Mbok Ndewor 2
Tinah hanya diam saja, ia tak ingin memperkeruh suasana. "Menjadi perawan tua, atau menerima pinangan Rugimin." Itulah bayangan masa lalu yang sedang terlintas di pikiran Tinah. Dari awal sebelum menikah ia sudah mengetahui watak dan keseharian Rugimin. Namun setelah menikah, Tinah berharap suaminya dapat memperbaiki diri dan menjadi yang terbaik.
Rugimin menunjukkan perubahan sikap hanya setelah dua bulan ia menjadi pengantin baru. Kemudian sikap buruknya kumat lagi dan menjengkelkan orang-orang yang ada disekitarnya.
Tinah hafal betul, suaminya selalu ngedumel ketika harus merumput. Rugimin merasa diperas tenaganya untuk menghidupi keluarga dari pihak istrinya saja.
“Ngarit lagi, ngarit lagi. Kenapa harus aku saja yang ngarit. Padahal kalau sapinya dijual seluruh isi rumah ini menikmati hasilnya.” Itulah dumelan yang sering diucapkan oleh Rugimin saat ia akan berangkat merumput.
Rugimin yang malang, mengayuh sepedah bututnya untuk pergi merumput. Gagang sabit sudah biasa ia selipkan ke pinggang, dan membiarkan mata sabitnya tak terbungkus apapun.
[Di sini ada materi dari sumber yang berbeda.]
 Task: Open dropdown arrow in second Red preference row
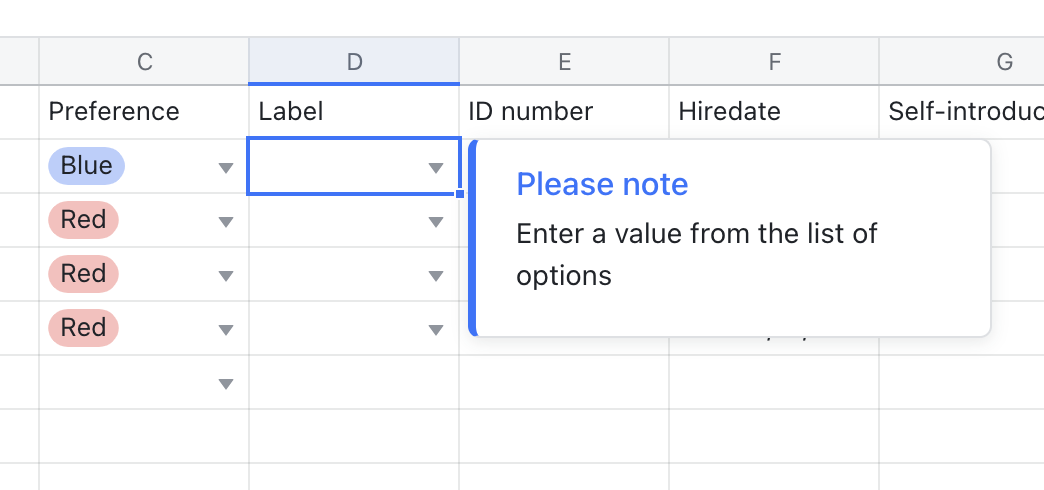coord(226,275)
Kala itu sampailah ia di persimpangan jalan. Seorang pemuda, sedang mengendarai motor tak sengaja menyerempet Rugimin. Lengkungan sabitnya mendarat ke lengan bawah pemuda itu, hingga urat uratnya nyaris terputus.
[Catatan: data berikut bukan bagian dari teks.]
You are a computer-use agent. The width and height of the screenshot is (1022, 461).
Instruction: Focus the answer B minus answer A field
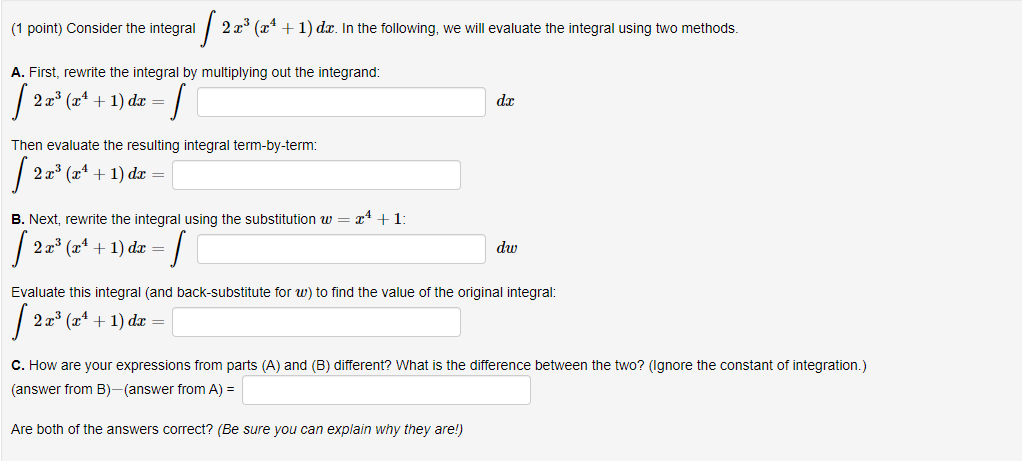[x=387, y=390]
Rugimin shock . Raut wajahnya ketakutan, keringat dingin keluar diiringi oleh getaran tubuh yang sangat hebat.
“Ma’, Ma’af saya tidak sengaja. Ma’afkan saya.” Hanya itulah kata yang mampu Rugimin ucapkan.
“Astaga, kok bisa toh.”
“Aduh. Kasihan.”
“Ayo, cepat bawa ke Graha.”
Suara-suara itu diucapkan saling bersahutan oleh dua orang yang sedang menolong pemuda korban sabit Rugimin. Mereka fokus menyelamatkannya. Sementara Rugimin dibiarkan begitu saja.
Tanpa membuang waktu lagi, Rugimin mengayuh sepedahnya dengan kencang sekali dan meninggalkan tempat kejadian . Jalanan kampung yang sepi itu membuat Rugimin lolos dari kejaran warga. Karena saat itu tak ada warga yang lalu lalang di jalanan tersebut.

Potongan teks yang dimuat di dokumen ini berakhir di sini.